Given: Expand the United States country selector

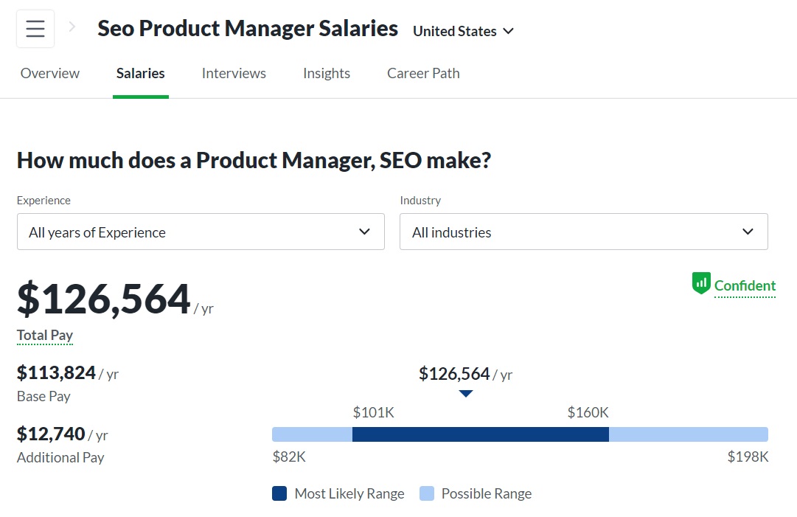Looking at the screenshot, I should (462, 31).
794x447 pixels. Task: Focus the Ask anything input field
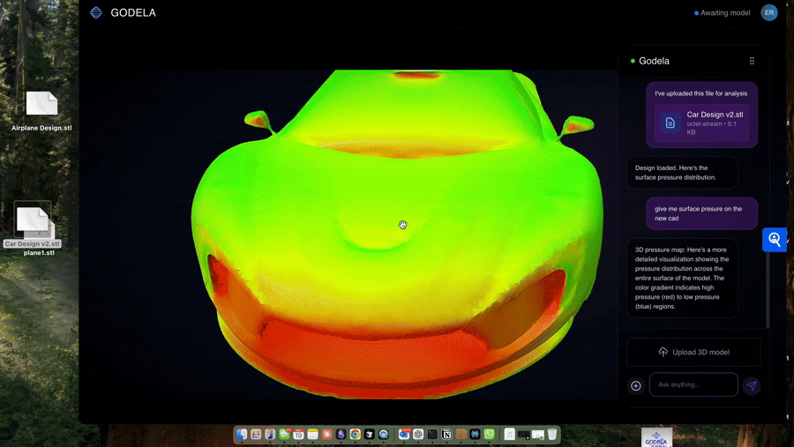click(x=693, y=384)
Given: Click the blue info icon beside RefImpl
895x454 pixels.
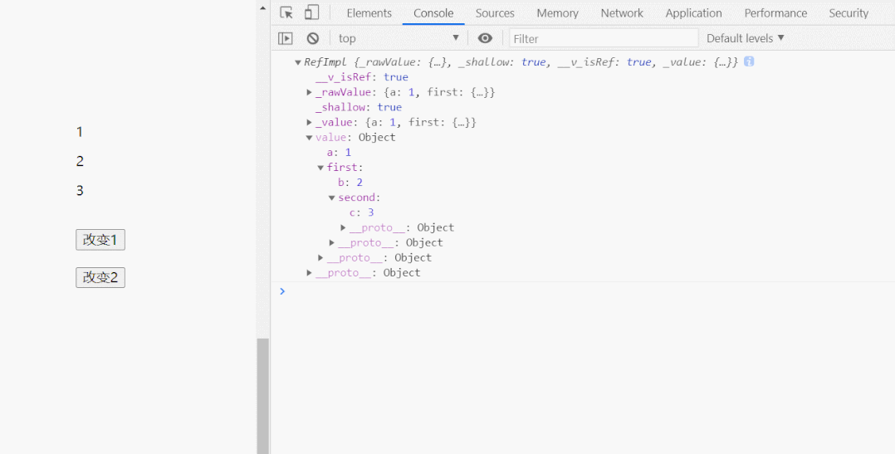Looking at the screenshot, I should pyautogui.click(x=749, y=61).
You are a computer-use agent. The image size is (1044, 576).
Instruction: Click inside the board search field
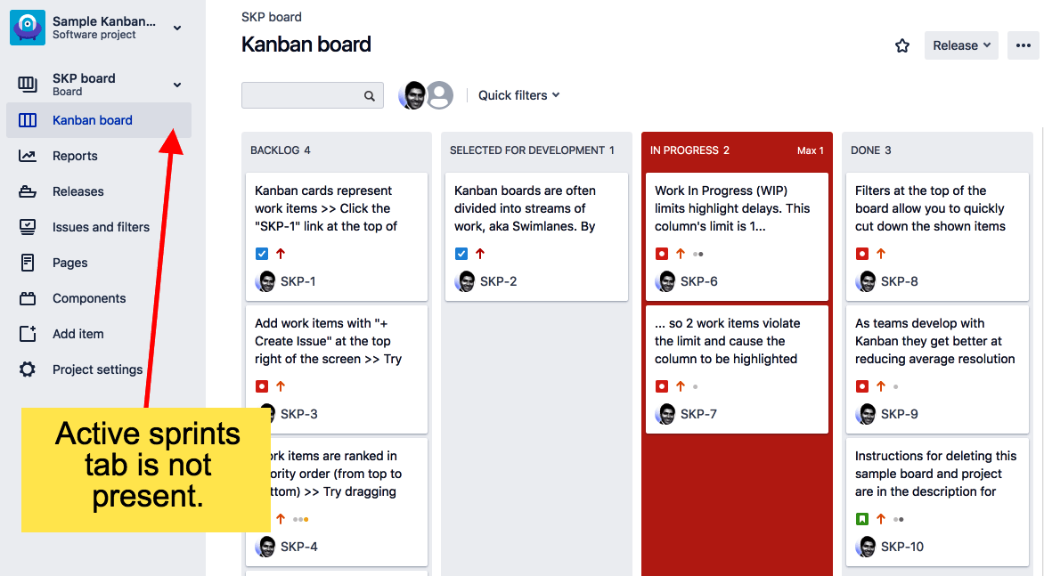coord(307,94)

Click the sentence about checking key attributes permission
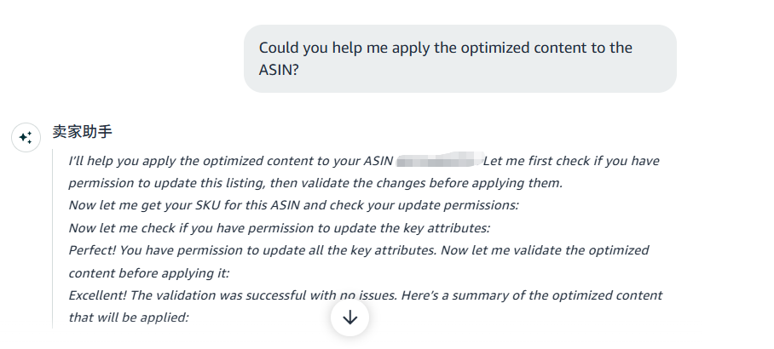click(x=279, y=227)
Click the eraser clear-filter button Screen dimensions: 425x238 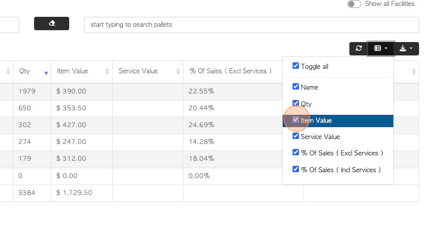click(51, 23)
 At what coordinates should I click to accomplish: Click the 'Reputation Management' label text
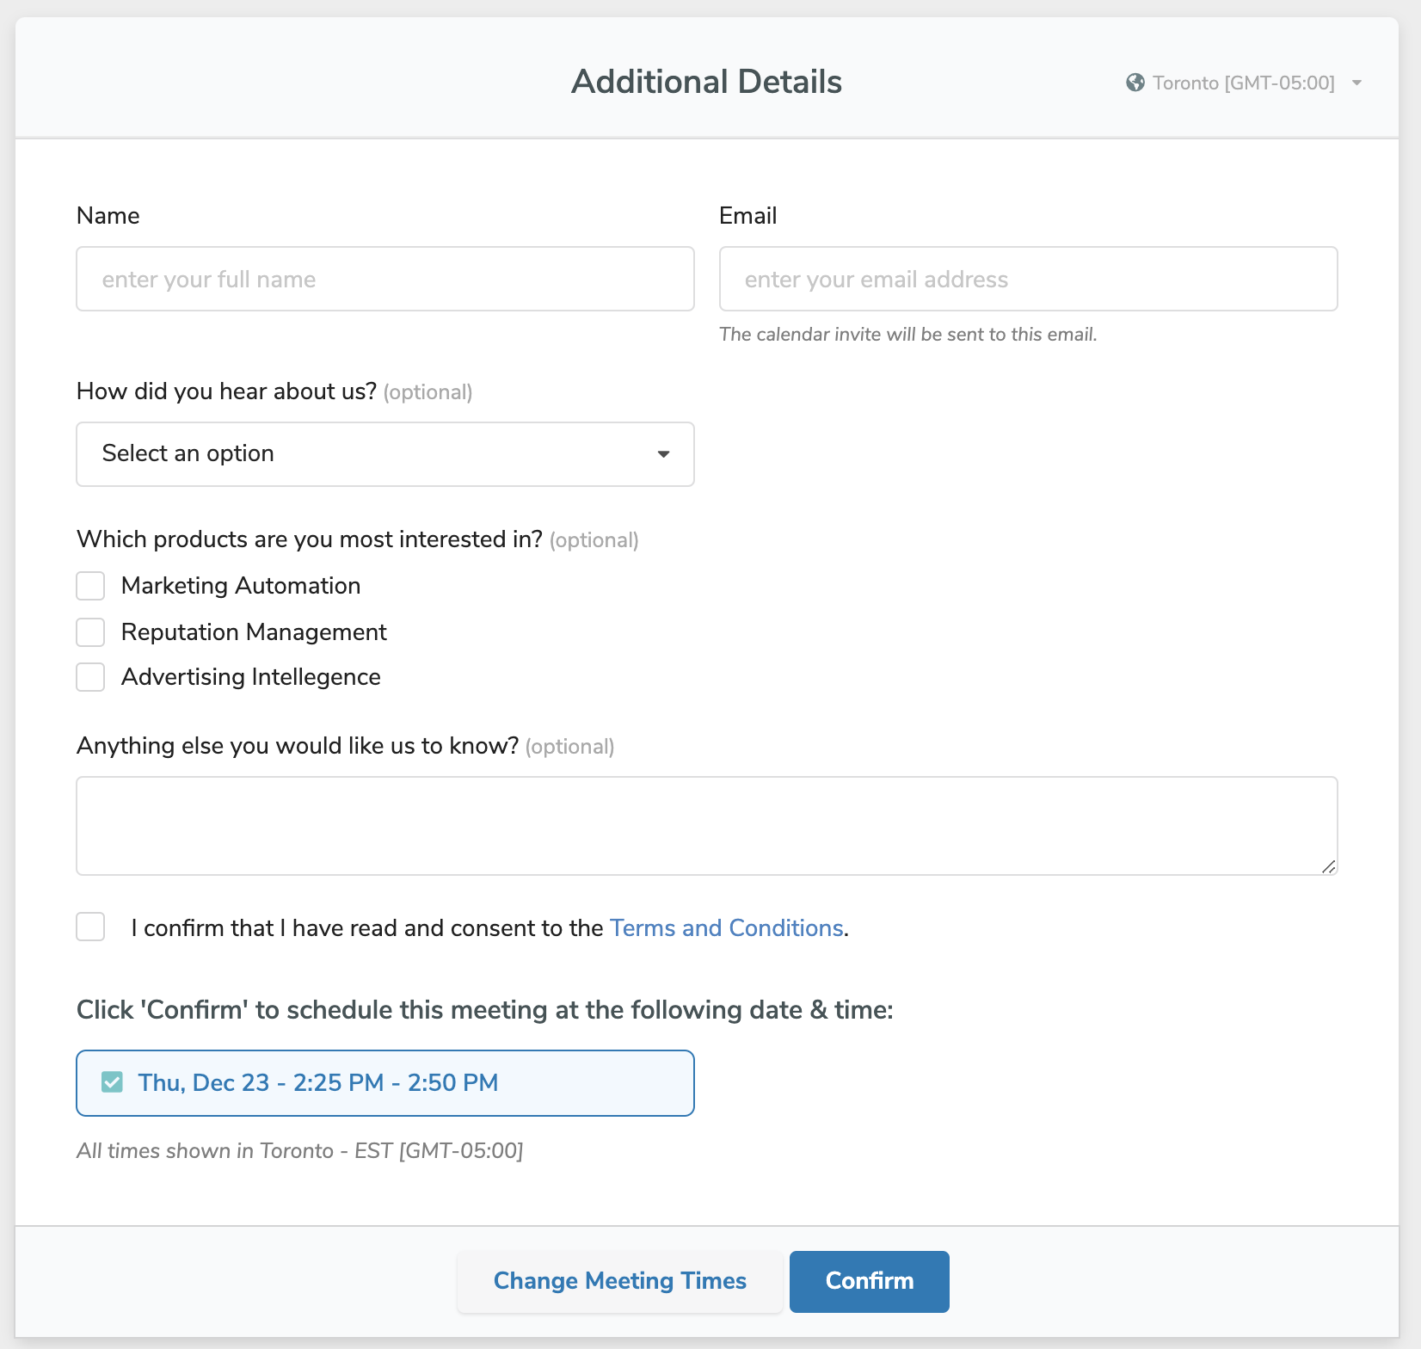[254, 632]
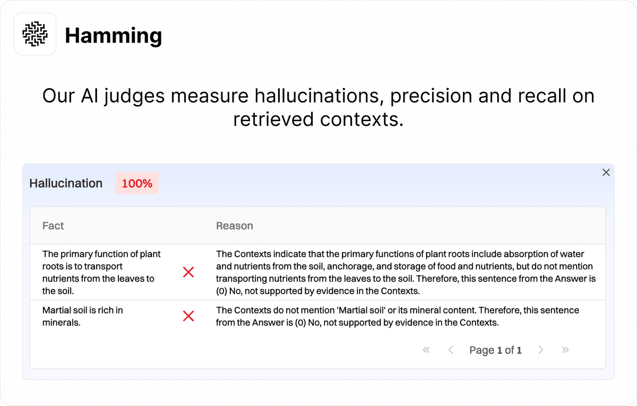Jump to the first page of results
This screenshot has height=406, width=637.
(426, 350)
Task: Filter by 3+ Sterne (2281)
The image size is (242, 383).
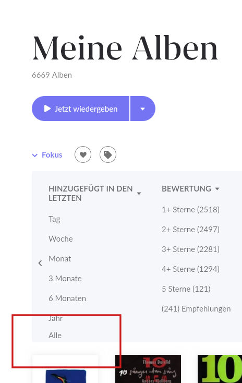Action: tap(190, 249)
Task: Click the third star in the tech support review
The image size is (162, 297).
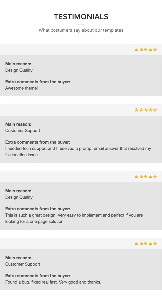Action: pos(146,110)
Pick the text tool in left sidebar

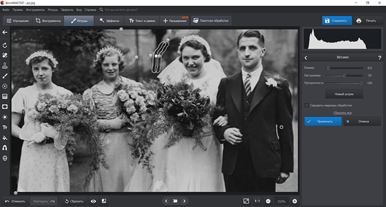[5, 127]
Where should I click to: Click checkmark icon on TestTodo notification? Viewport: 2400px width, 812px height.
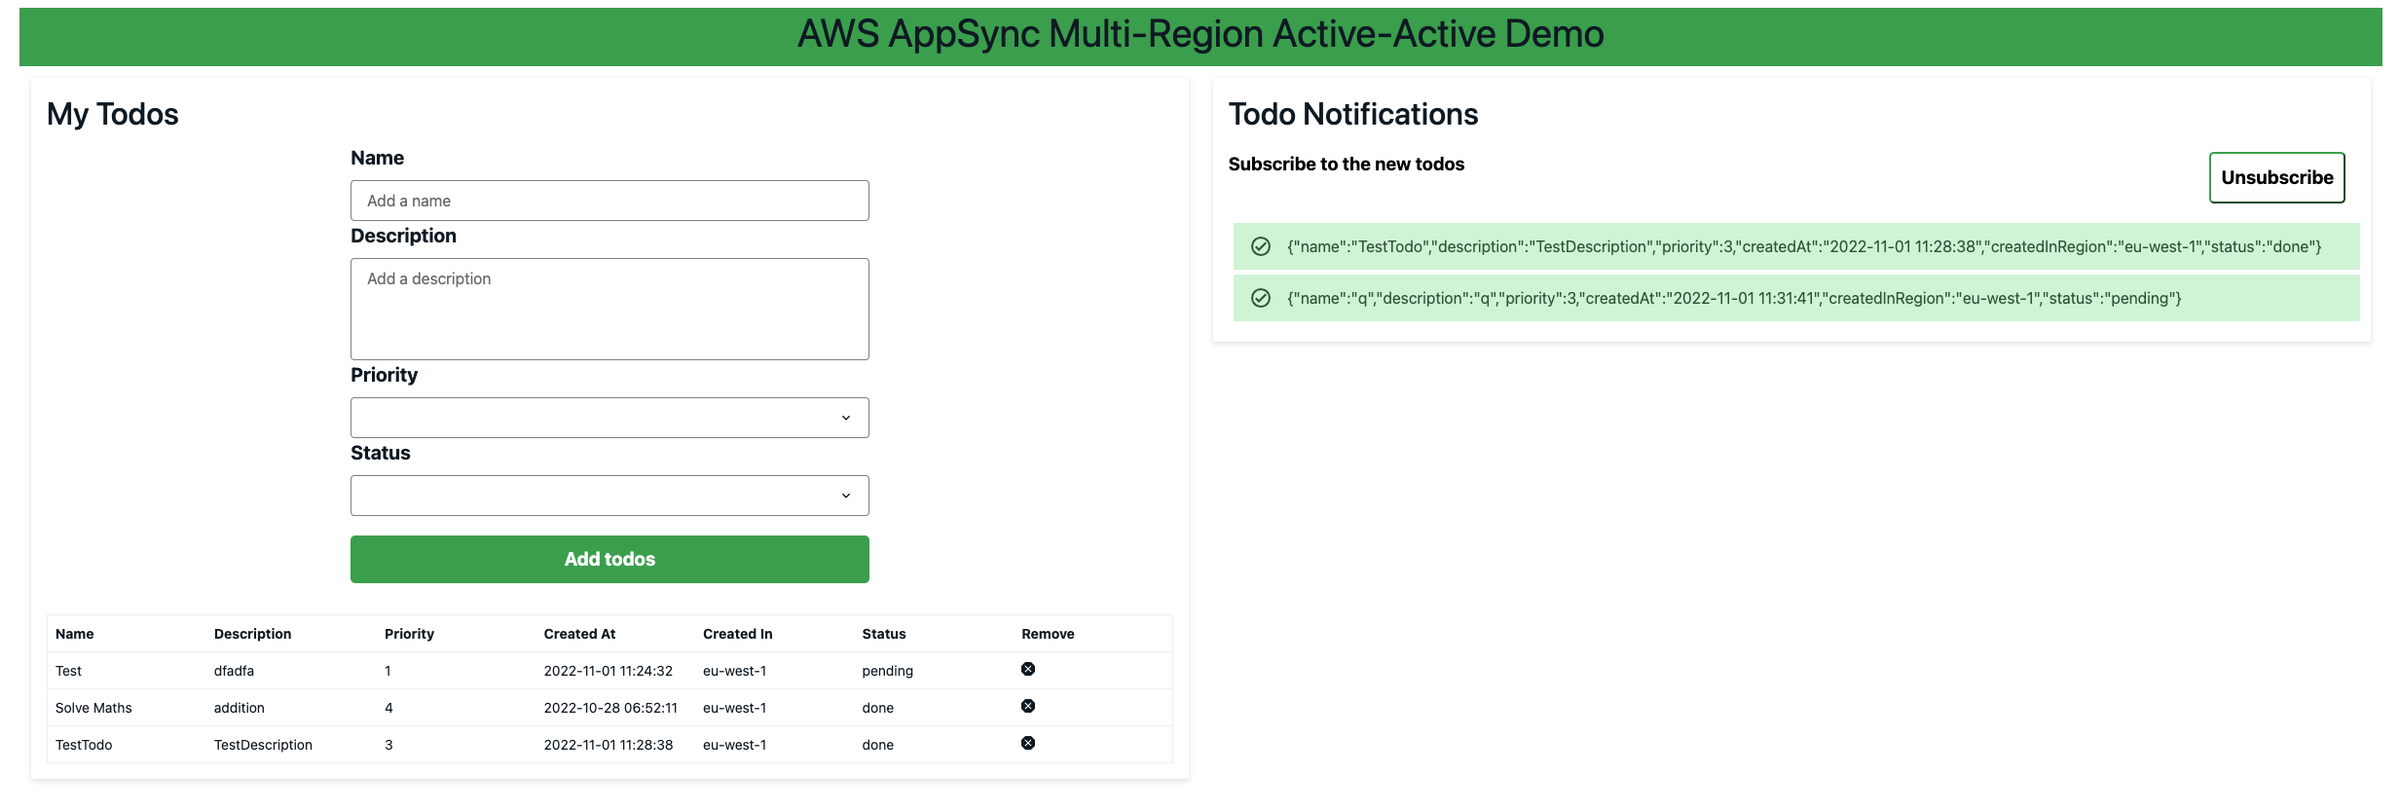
────────────────────────────────────────
→ YOUR INSTRUCTIONS: Leave every picture out, and reproduce exactly the lines from the line bearing "The image size is (242, 383)." through the closing line of the material above.

→ RESPONSE TO THE EXERCISE:
The image size is (242, 383).
Action: tap(190, 249)
Task: Click the third star in the tech support review
The image size is (162, 297).
Action: pos(146,110)
Pick the text tool in left sidebar

[5, 127]
Where should I click to: Click checkmark icon on TestTodo notification? Viewport: 2400px width, 812px height.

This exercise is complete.